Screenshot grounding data
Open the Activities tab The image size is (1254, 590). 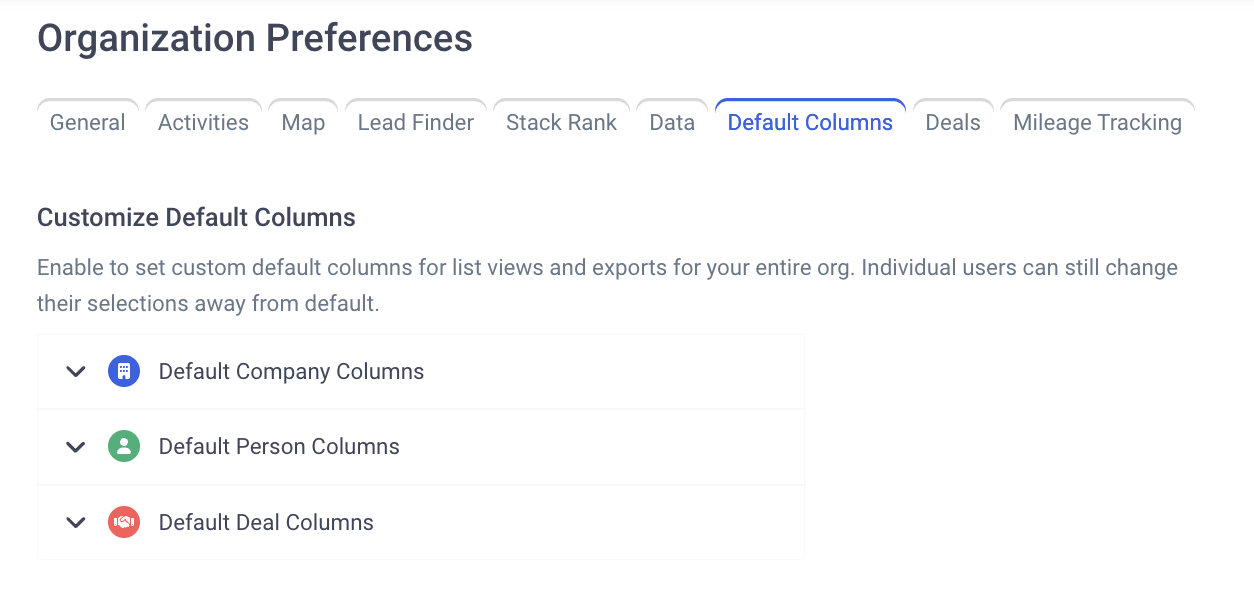tap(203, 122)
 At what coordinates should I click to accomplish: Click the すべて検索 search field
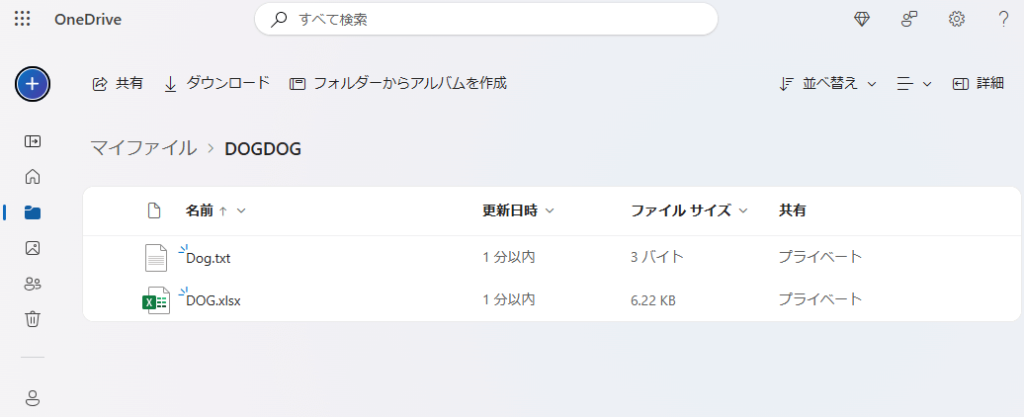click(486, 19)
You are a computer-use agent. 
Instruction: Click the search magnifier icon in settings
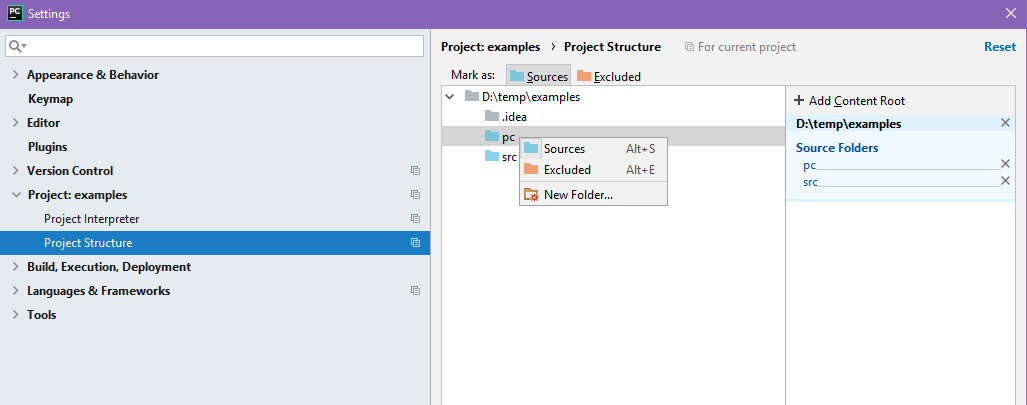click(17, 46)
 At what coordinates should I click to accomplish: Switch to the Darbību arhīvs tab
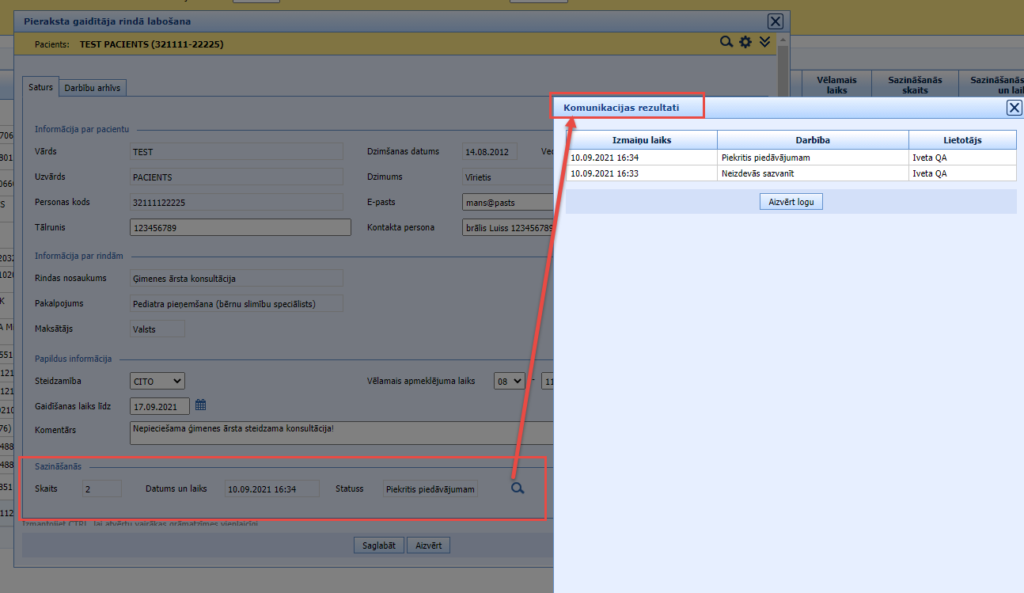coord(92,88)
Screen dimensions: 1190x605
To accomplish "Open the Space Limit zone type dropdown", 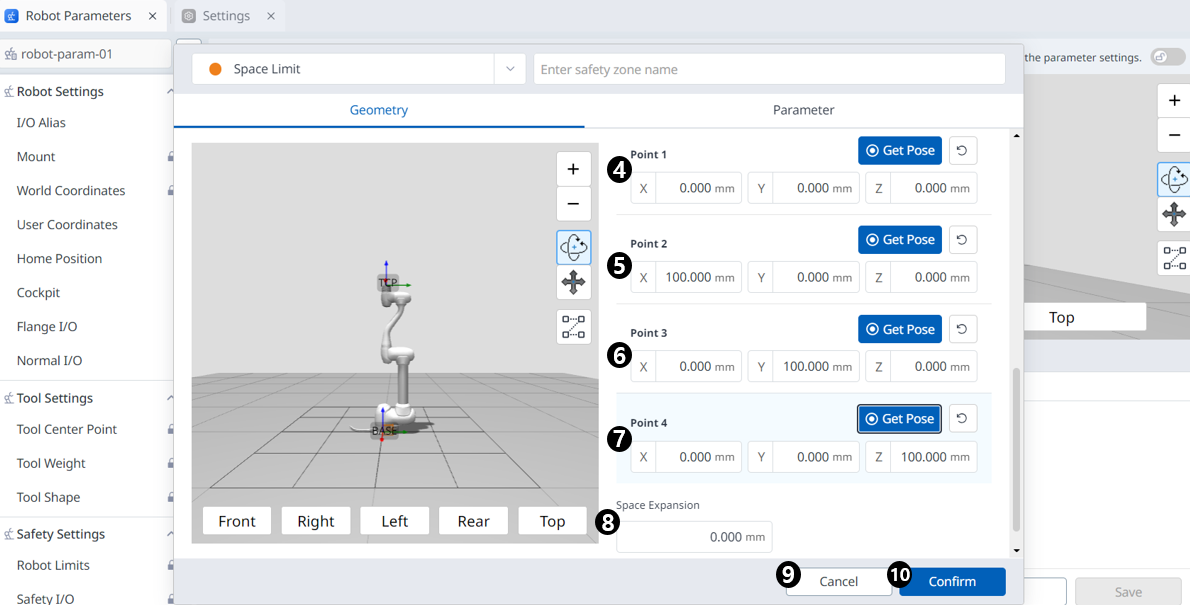I will pos(509,69).

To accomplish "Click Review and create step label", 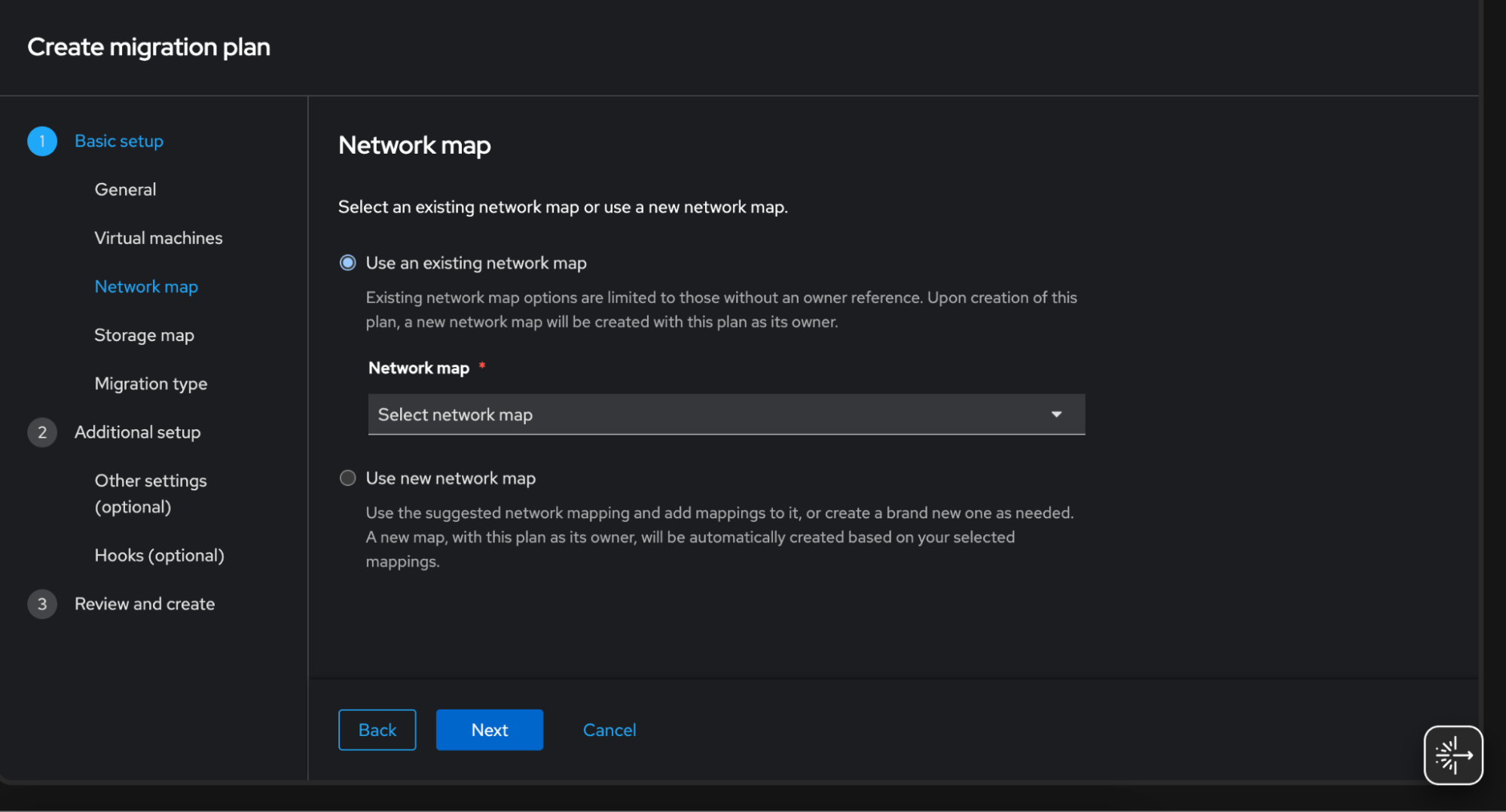I will 145,604.
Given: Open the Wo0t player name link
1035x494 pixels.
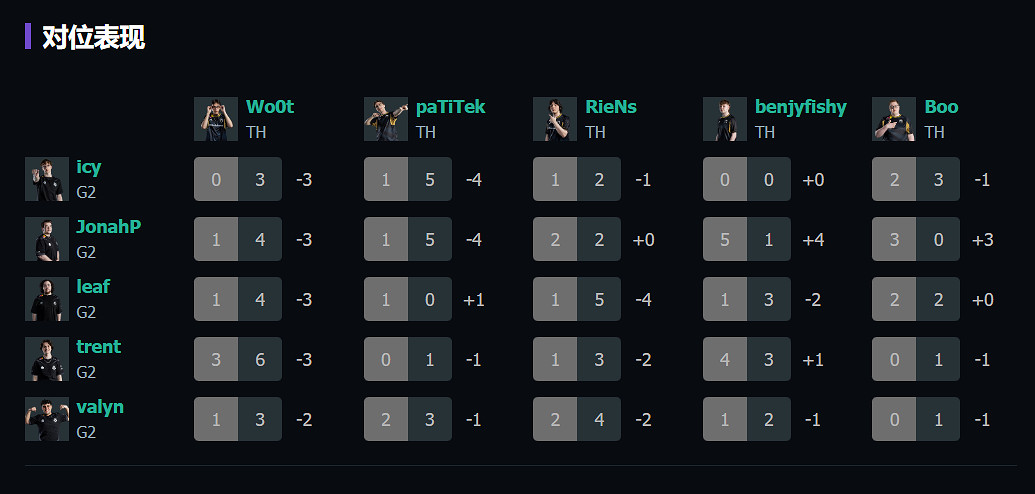Looking at the screenshot, I should pyautogui.click(x=270, y=107).
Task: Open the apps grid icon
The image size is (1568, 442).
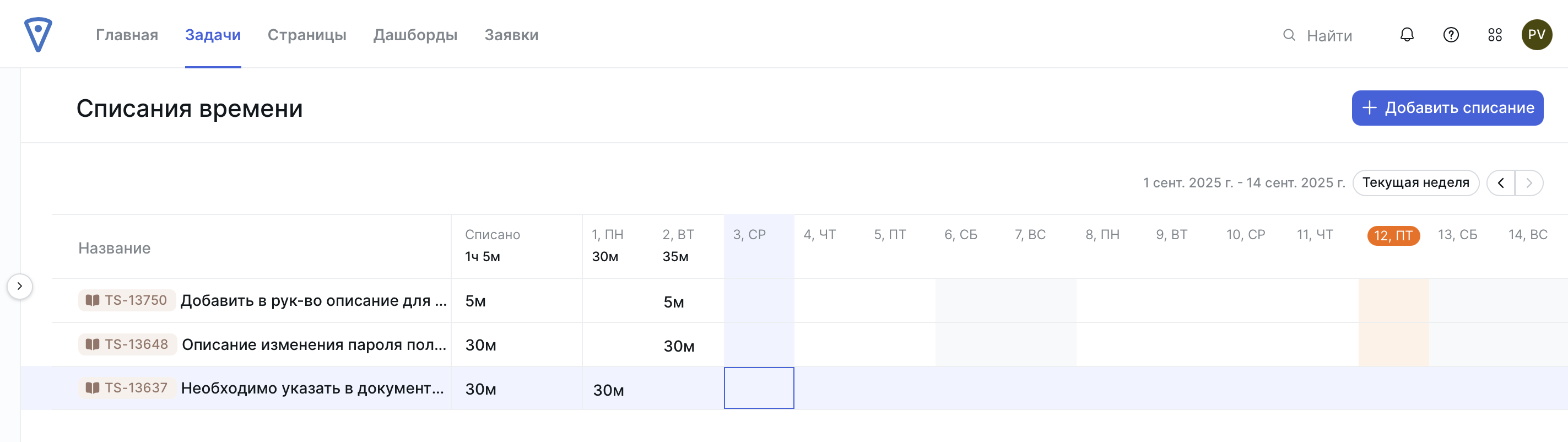Action: point(1495,35)
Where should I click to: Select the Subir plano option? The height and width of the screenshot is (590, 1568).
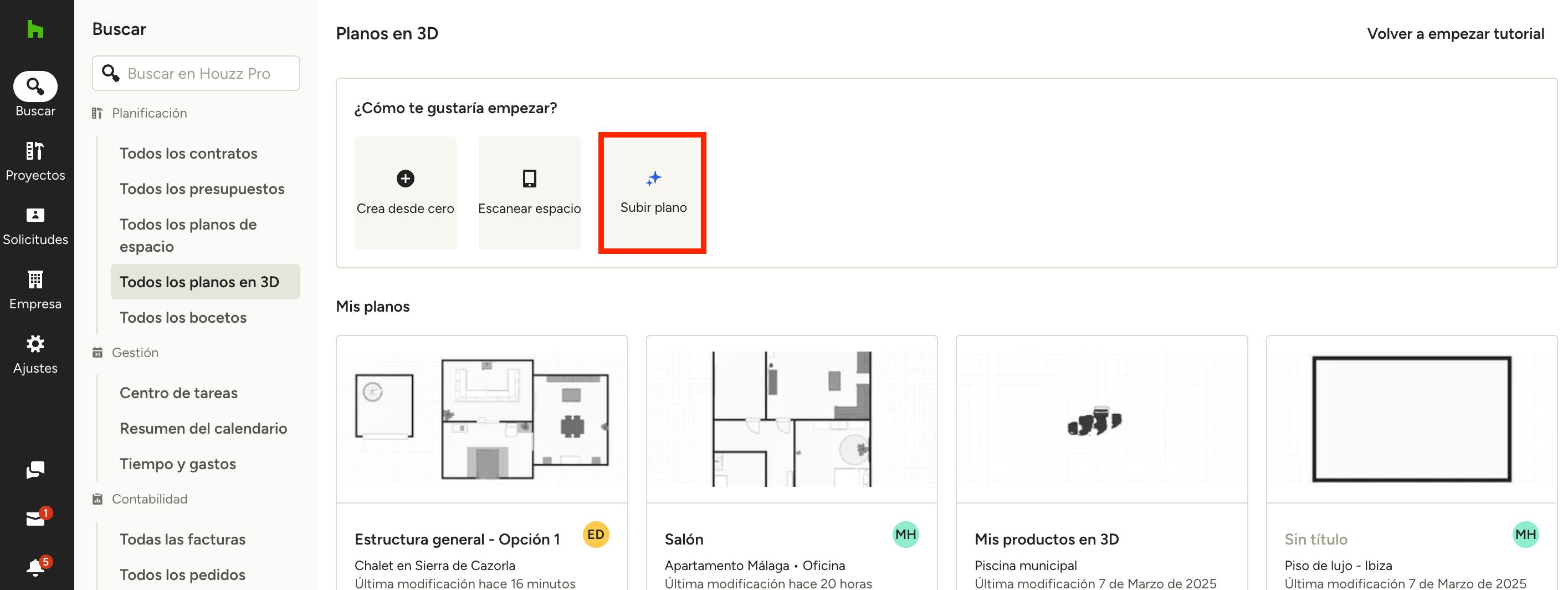pos(653,192)
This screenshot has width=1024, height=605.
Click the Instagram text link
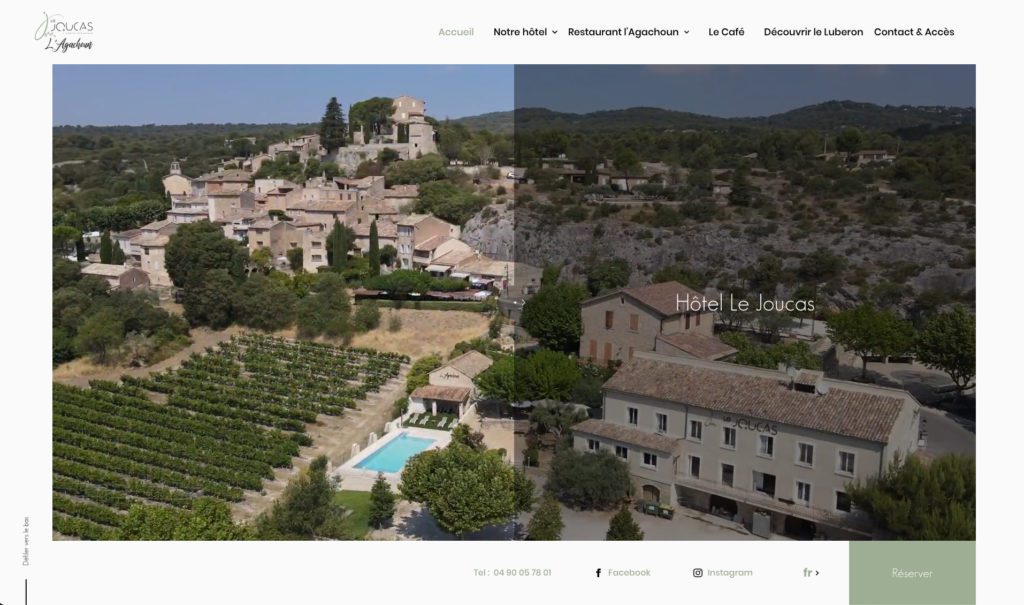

▶ [What is needed]
Wherever the word "link" appears in the data, return the whole line.

▶ [Output of the task]
Given: Open the Wo0t player name link
Click the Instagram text link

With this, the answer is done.